Activity ▸
After finding the line with "Click the Generate Lighting button" in the entries below, copy that line and each one after it exactly, through the last line, and omit pictures.

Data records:

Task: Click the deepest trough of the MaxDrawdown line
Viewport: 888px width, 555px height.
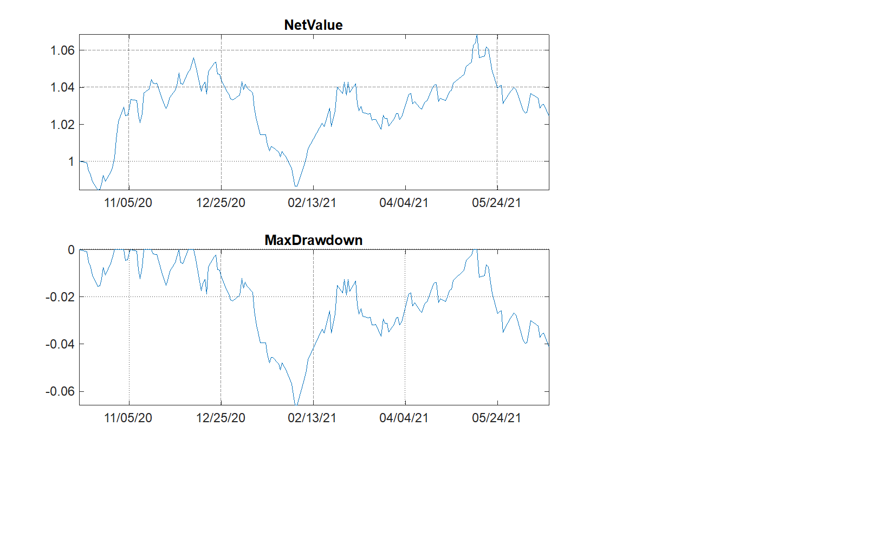Action: 296,404
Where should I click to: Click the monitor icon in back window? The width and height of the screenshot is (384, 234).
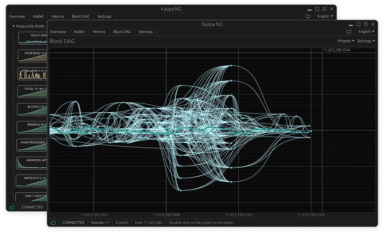[x=308, y=17]
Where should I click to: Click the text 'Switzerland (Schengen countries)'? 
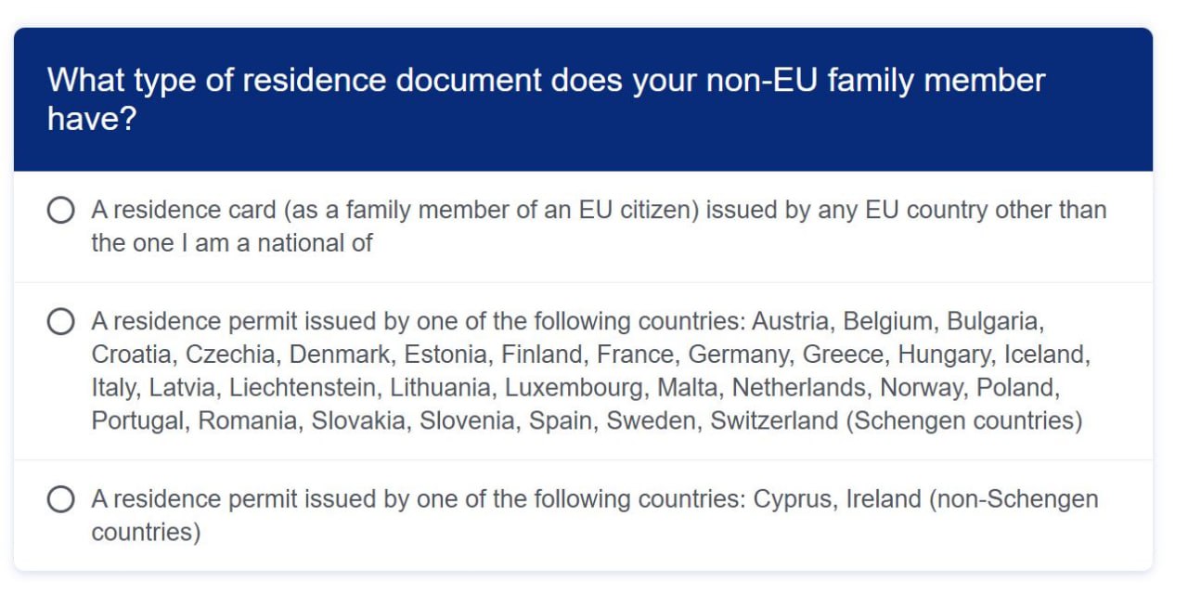pyautogui.click(x=896, y=421)
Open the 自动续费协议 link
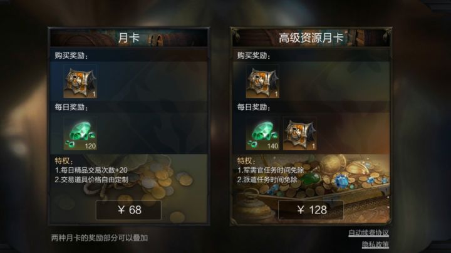 click(369, 233)
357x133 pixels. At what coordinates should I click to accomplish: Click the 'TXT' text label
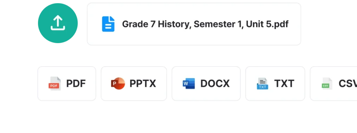tap(284, 84)
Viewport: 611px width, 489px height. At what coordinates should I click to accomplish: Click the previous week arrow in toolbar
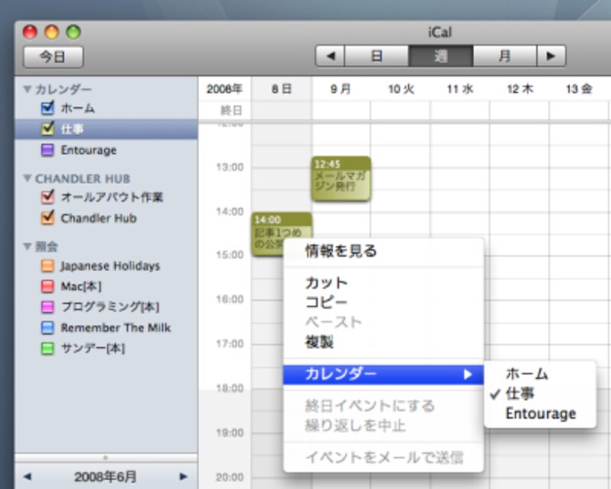coord(330,57)
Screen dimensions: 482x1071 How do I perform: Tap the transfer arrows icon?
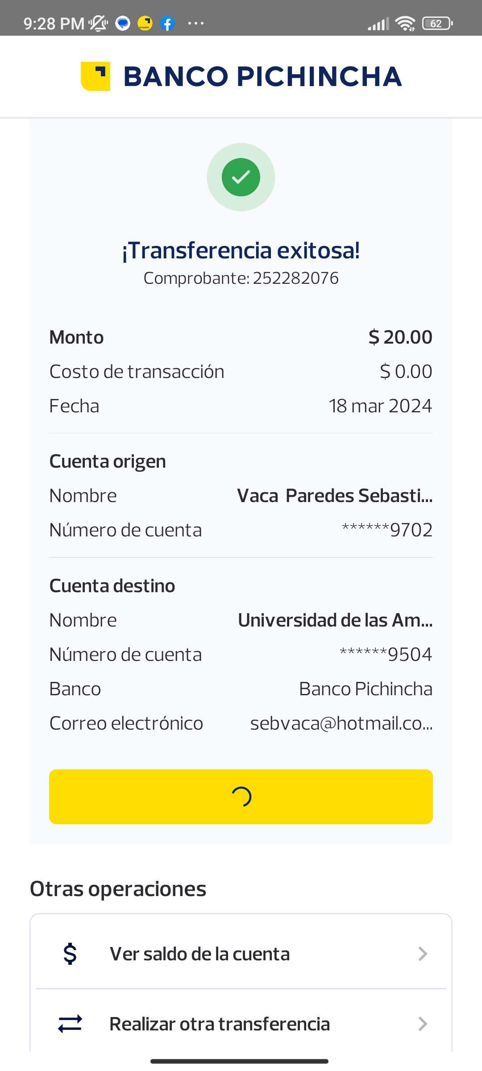(x=70, y=1024)
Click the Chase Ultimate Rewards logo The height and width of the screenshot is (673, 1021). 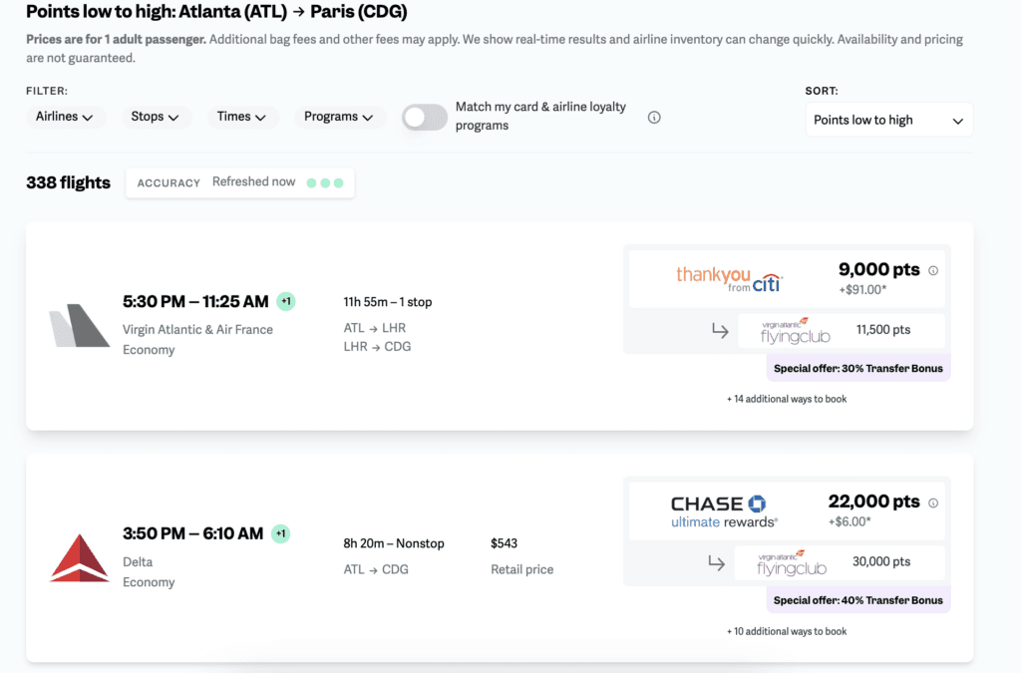point(725,510)
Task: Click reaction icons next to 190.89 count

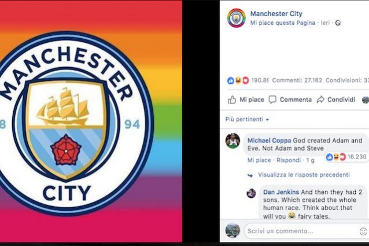Action: click(x=238, y=80)
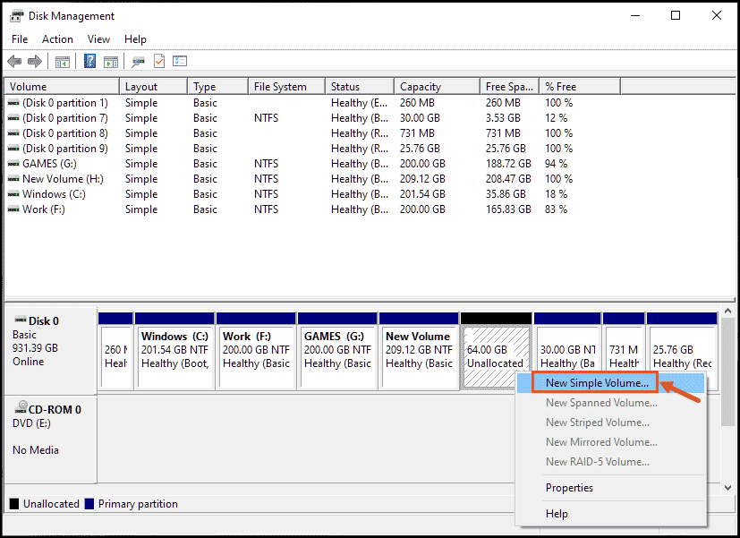The height and width of the screenshot is (538, 740).
Task: Click the Disk 0 drive icon
Action: coord(20,320)
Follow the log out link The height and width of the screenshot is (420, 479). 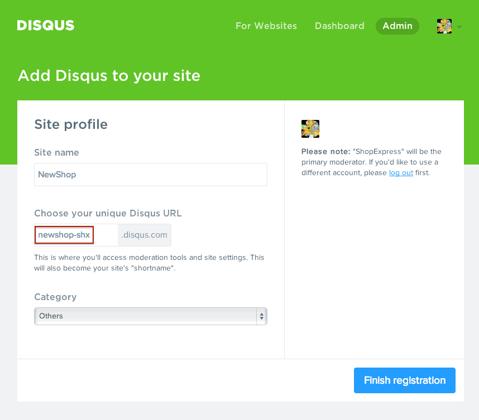[x=401, y=173]
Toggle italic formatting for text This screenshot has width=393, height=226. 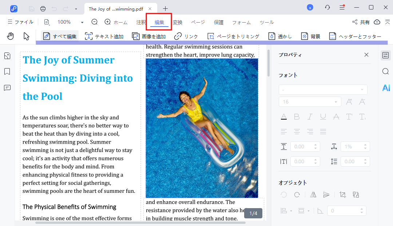310,116
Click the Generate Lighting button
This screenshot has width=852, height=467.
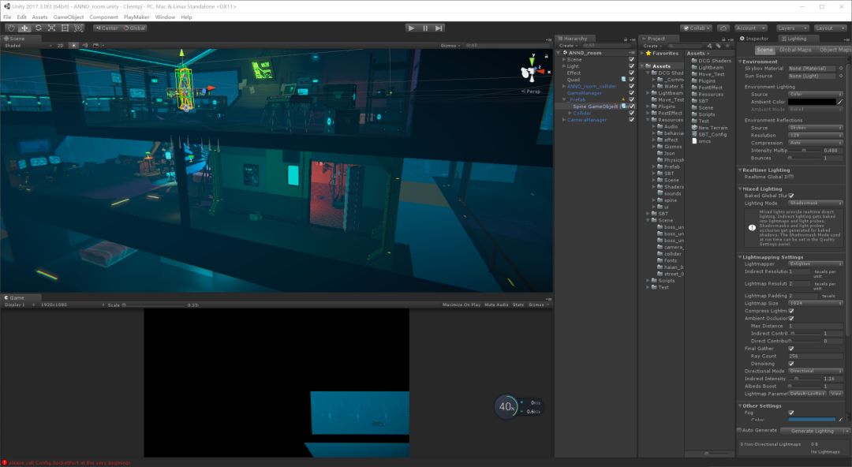[813, 431]
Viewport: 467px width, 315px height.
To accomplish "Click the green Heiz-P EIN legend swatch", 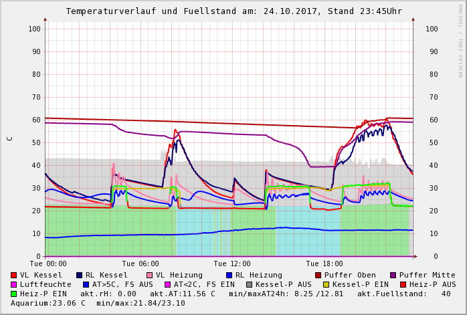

Exercise result ▸
Click the Generate Lighting button
This screenshot has width=852, height=467.
[813, 431]
Viewport: 467px width, 315px height.
To accomplish "Click the green Heiz-P EIN legend swatch", 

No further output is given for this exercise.